Saya revisi sedikit:
MENGAPA PATUNG BUDDHA MENANGIS?
Ivan Taniputera
9 April 2009
Namo Buddhaya,
Saya mendapatkan kabar dari beberapa rekan Buddhis mengenai patung Buddha di Aceh yang meneteskan air mata. Saya tidak mengetahui apakah berita itu benar atau tidak. Tetapi jika seandainya benar, mari kita tarik makna filosofis bagi peristiwa tersebut.
Air mata adalah sesuatu yang berkaitan dengan kesedihan atau dukkha. Patung yang meneteskan air mata hendak mengingatkan kita bahwa hidup ini pada dasarnya adalah dukkha. Patung yang meneteskan air mata menandakan bahwa alam sedang menyindir kita. Bagaimana mungkin, patung yang notabene adalah sebongkah batu atau logam dapat mengajarkan kita mengenai dukkha? (patung itu bukanlah Buddha. Patung ya tetap sebongkah batu atau logam. Siapa yang mecari Buddha dalam wujud telah menapaki jalan yang sesat - lihat Vajracchedika Prajnaparamita Sutra). Ini adalah sindiran halus pada umat manusia untuk lebih menghayati makna kehidupan beserta segenap fenomenanya secara lebih mendalam. Masihkan kita menciptakan dukkha bagi diri sendiri dan orang lain? Perlukah patung yang hanya sebongkah batu mengajarkan kita mengenai hal itu?

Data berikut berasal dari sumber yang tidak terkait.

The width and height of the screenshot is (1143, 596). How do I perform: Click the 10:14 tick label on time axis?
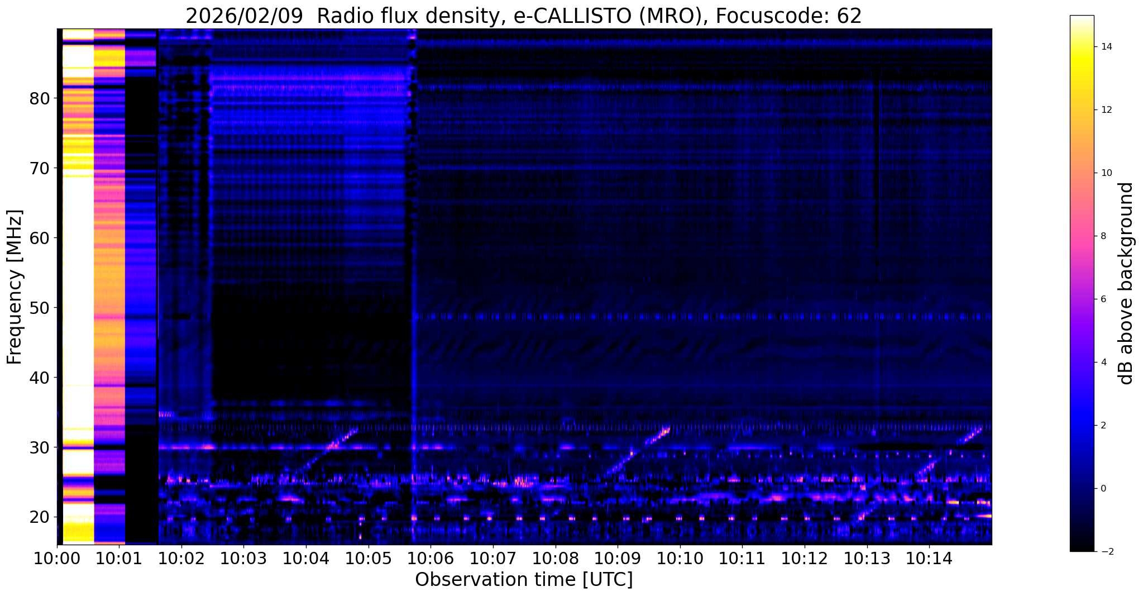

Tetesan air mata juga dapat diartikan sebagai kesedihan karena melihat penderitaan orang lain. Banyak orang kurang peka terhadap penderitaan orang lain. Bahkan mereka malah cenderung menimbulkan penderitaan bagi sesamanya. Ada lagi yang hanya meneteskan air mata buaya. Perlukah patung yang benda "mati" mengajarkan kita mengenai cinta kasih? Tidakkah kita sebagai manusia yang masih "hidup" perlu merasa malu? Bila dunia ini tidak ada cinta kasih, maka berbagai bencana sudah siap terjadi di depan mata.
Banyak rekan yang khawatir bahwa fenomena ini merupakan pertanda terjadinya bencana. Tetapi, tiadanya cinta kasih dan kepedulian terhadap sesama adalah merupakan bencana yang sesungguhnya.
Semoga tulisan singkat ini dapat menjadi bahan renungan bagi kita semua. Semoga kita tidak diajar lagi oleh sebongkah batu atau logam.